* [Task to carry out] Express these lines as a JSON list of strings, one string per line, leaving out any blank lines.

* [Records from a dataset]
§

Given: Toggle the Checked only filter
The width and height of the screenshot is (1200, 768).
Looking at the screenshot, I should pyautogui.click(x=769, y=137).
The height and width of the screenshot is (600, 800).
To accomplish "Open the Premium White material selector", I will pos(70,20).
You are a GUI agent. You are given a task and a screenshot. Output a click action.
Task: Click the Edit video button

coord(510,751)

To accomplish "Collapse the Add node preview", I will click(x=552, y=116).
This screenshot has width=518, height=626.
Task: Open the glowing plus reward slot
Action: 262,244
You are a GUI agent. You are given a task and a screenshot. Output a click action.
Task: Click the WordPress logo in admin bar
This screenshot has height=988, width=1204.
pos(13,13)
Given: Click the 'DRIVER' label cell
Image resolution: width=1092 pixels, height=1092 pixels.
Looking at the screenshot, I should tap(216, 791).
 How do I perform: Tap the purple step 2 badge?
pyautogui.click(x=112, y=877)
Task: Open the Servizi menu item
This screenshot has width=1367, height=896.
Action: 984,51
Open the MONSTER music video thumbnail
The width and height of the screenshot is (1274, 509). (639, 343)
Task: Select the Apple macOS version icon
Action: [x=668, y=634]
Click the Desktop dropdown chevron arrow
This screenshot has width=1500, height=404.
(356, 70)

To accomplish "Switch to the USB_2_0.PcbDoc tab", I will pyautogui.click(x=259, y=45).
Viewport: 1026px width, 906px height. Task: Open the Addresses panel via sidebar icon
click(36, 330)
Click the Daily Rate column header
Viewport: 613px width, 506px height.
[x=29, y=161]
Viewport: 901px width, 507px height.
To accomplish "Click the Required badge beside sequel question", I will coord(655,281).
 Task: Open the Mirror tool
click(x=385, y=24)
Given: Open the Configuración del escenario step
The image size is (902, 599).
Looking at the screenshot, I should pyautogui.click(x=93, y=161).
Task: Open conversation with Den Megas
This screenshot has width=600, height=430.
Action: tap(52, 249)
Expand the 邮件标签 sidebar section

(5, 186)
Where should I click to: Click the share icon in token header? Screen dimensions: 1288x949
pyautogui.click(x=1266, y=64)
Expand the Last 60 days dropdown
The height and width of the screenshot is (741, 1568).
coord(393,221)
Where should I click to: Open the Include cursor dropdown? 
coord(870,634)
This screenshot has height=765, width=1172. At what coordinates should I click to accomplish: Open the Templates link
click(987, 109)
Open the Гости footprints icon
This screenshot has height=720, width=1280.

§

* [Solution to this problem]
[
  "Given: Toggle the Checked only filter",
  "The width and height of the screenshot is (1200, 768).",
  "Looking at the screenshot, I should pyautogui.click(x=769, y=137).",
  "The height and width of the screenshot is (600, 800).",
  "To accomplish \"Open the Premium White material selector\", I will pos(70,20).",
  "You are a GUI agent. You are given a task and a screenshot. Output a click action.",
  "Task: Click the Edit video button",
  "coord(510,751)",
  "To accomplish \"Collapse the Add node preview\", I will click(x=552, y=116).",
  "This screenshot has width=518, height=626.",
  "Task: Open the glowing plus reward slot",
  "Action: 262,244",
  "You are a GUI agent. You are given a task and a screenshot. Output a click action.",
  "Task: Click the WordPress logo in admin bar",
  "This screenshot has height=988, width=1204.",
  "pos(13,13)",
  "Given: Click the 'DRIVER' label cell",
  "Image resolution: width=1092 pixels, height=1092 pixels.",
  "Looking at the screenshot, I should tap(216, 791).",
  " How do I perform: Tap the purple step 2 badge?",
  "pyautogui.click(x=112, y=877)",
  "Task: Open the Servizi menu item",
  "This screenshot has width=1367, height=896.",
  "Action: 984,51",
  "Open the MONSTER music video thumbnail",
  "The width and height of the screenshot is (1274, 509). (639, 343)",
  "Task: Select the Apple macOS version icon",
  "Action: [x=668, y=634]",
  "Click the Desktop dropdown chevron arrow",
  "This screenshot has width=1500, height=404.",
  "(356, 70)",
  "To accomplish \"Switch to the USB_2_0.PcbDoc tab\", I will pyautogui.click(x=259, y=45).",
  "Viewport: 1026px width, 906px height. Task: Open the Addresses panel via sidebar icon",
  "click(36, 330)",
  "Click the Daily Rate column header",
  "Viewport: 613px width, 506px height.",
  "[x=29, y=161]",
  "Viewport: 901px width, 507px height.",
  "To accomplish \"Click the Required badge beside sequel question\", I will coord(655,281).",
  " Task: Open the Mirror tool",
  "click(x=385, y=24)",
  "Given: Open the Configuración del escenario step",
  "The image size is (902, 599).",
  "Looking at the screenshot, I should pyautogui.click(x=93, y=161).",
  "Task: Open conversation with Den Megas",
  "This screenshot has width=600, height=430.",
  "Action: tap(52, 249)",
  "Expand the 邮件标签 sidebar section",
  "(5, 186)",
  "Where should I click to: Click the share icon in token header? Screen dimensions: 1288x949",
  "pyautogui.click(x=1266, y=64)",
  "Expand the Last 60 days dropdown",
  "The height and width of the screenshot is (741, 1568).",
  "coord(393,221)",
  "Where should I click to: Open the Include cursor dropdown? ",
  "coord(870,634)",
  "This screenshot has height=765, width=1172. At what coordinates should I click to accomplish: Open the Templates link",
  "click(987, 109)",
  "Open the Гости footprints icon",
  "This screenshot has height=720, width=1280."
]